Output the complete listing. Match it exactly.

===== Materials provided =====

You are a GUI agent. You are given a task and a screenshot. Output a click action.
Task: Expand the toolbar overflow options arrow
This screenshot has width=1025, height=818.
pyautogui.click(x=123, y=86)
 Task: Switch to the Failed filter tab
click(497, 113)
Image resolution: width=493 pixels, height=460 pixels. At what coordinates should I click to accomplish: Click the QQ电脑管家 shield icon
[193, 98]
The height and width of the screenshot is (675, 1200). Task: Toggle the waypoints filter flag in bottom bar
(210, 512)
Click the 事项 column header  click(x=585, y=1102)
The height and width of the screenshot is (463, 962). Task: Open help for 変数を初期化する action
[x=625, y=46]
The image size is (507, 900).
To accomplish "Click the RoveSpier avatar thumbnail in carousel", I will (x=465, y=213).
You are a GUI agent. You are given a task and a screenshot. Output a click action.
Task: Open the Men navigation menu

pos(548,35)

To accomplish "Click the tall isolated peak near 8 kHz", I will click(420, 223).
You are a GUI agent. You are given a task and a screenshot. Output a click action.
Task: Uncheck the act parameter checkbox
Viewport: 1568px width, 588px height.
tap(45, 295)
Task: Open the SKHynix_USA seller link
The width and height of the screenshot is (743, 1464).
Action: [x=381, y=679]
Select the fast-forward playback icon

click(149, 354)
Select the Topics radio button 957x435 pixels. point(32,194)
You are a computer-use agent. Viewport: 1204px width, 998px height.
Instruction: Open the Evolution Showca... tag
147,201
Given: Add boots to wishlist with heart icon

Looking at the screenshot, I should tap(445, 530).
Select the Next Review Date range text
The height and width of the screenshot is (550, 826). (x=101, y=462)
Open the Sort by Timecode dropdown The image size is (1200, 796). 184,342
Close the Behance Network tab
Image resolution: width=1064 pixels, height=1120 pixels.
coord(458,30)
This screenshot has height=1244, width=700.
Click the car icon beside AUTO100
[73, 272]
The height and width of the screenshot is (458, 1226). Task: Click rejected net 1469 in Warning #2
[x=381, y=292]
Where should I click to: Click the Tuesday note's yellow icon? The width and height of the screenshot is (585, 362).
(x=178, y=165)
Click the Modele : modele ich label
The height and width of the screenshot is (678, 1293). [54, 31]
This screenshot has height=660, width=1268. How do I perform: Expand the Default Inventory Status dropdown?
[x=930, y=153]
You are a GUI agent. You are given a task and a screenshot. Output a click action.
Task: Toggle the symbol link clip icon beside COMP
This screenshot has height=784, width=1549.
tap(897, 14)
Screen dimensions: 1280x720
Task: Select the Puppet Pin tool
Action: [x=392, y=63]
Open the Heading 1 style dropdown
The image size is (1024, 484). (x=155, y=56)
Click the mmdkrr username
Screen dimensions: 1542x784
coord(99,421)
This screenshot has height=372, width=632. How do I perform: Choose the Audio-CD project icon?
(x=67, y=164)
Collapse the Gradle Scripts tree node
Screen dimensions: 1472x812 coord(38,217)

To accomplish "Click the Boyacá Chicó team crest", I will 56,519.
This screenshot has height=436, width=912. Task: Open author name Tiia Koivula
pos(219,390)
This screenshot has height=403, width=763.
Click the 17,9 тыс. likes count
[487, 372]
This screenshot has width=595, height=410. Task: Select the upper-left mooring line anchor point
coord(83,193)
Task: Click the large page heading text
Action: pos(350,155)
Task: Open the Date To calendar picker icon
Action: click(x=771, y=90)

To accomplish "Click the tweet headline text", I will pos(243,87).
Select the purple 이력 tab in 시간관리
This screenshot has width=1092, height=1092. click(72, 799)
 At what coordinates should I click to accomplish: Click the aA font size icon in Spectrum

=====

#### [Output of the task]
You are a GUI agent. You are given a task and a screenshot. Output a click action.
Task: Expand the toolbar overflow options arrow
This screenshot has width=1025, height=818.
pyautogui.click(x=123, y=86)
 Task: Switch to the Failed filter tab
click(497, 113)
Image resolution: width=493 pixels, height=460 pixels. At what coordinates should I click to accomplish: Click the QQ电脑管家 shield icon
[193, 98]
The height and width of the screenshot is (675, 1200). Task: Toggle the waypoints filter flag in bottom bar
(210, 512)
Click the 事项 column header  click(x=585, y=1102)
The height and width of the screenshot is (463, 962). Task: Open help for 変数を初期化する action
[x=625, y=46]
The image size is (507, 900).
To accomplish "Click the RoveSpier avatar thumbnail in carousel", I will (x=465, y=213).
You are a GUI agent. You are given a task and a screenshot. Output a click action.
Task: Open the Men navigation menu

pos(548,35)

To accomplish "Click the tall isolated peak near 8 kHz", I will click(420, 223).
You are a GUI agent. You are given a task and a screenshot. Output a click action.
Task: Uncheck the act parameter checkbox
Viewport: 1568px width, 588px height.
tap(45, 295)
Task: Open the SKHynix_USA seller link
The width and height of the screenshot is (743, 1464).
Action: [x=381, y=679]
Select the fast-forward playback icon

click(149, 354)
Select the Topics radio button 957x435 pixels. point(32,194)
You are a computer-use agent. Viewport: 1204px width, 998px height.
Instruction: Open the Evolution Showca... tag
147,201
Given: Add boots to wishlist with heart icon

Looking at the screenshot, I should tap(445, 530).
Select the Next Review Date range text
The height and width of the screenshot is (550, 826). (x=101, y=462)
Open the Sort by Timecode dropdown The image size is (1200, 796). 184,342
Close the Behance Network tab
Image resolution: width=1064 pixels, height=1120 pixels.
coord(458,30)
This screenshot has height=1244, width=700.
Click the car icon beside AUTO100
[73, 272]
The height and width of the screenshot is (458, 1226). Task: Click rejected net 1469 in Warning #2
[x=381, y=292]
Where should I click to: Click the Tuesday note's yellow icon? The width and height of the screenshot is (585, 362).
(x=178, y=165)
Click the Modele : modele ich label
The height and width of the screenshot is (678, 1293). [54, 31]
This screenshot has height=660, width=1268. How do I perform: Expand the Default Inventory Status dropdown?
[x=930, y=153]
You are a GUI agent. You are given a task and a screenshot. Output a click action.
Task: Toggle the symbol link clip icon beside COMP
This screenshot has height=784, width=1549.
tap(897, 14)
Screen dimensions: 1280x720
Task: Select the Puppet Pin tool
Action: [x=392, y=63]
Open the Heading 1 style dropdown
The image size is (1024, 484). (x=155, y=56)
Click the mmdkrr username
Screen dimensions: 1542x784
coord(99,421)
This screenshot has height=372, width=632. How do I perform: Choose the Audio-CD project icon?
(x=67, y=164)
Collapse the Gradle Scripts tree node
Screen dimensions: 1472x812 coord(38,217)

To accomplish "Click the Boyacá Chicó team crest", I will 56,519.
This screenshot has height=436, width=912. Task: Open author name Tiia Koivula
pos(219,390)
This screenshot has height=403, width=763.
Click the 17,9 тыс. likes count
[487, 372]
This screenshot has width=595, height=410. Task: Select the upper-left mooring line anchor point
coord(83,193)
Task: Click the large page heading text
Action: pos(350,155)
Task: Open the Date To calendar picker icon
Action: click(x=771, y=90)

To accomplish "Click the tweet headline text", I will pos(243,87).
Select the purple 이력 tab in 시간관리
This screenshot has width=1092, height=1092. click(72, 799)
 At what coordinates should I click to accomplish: Click the aA font size icon in Spectrum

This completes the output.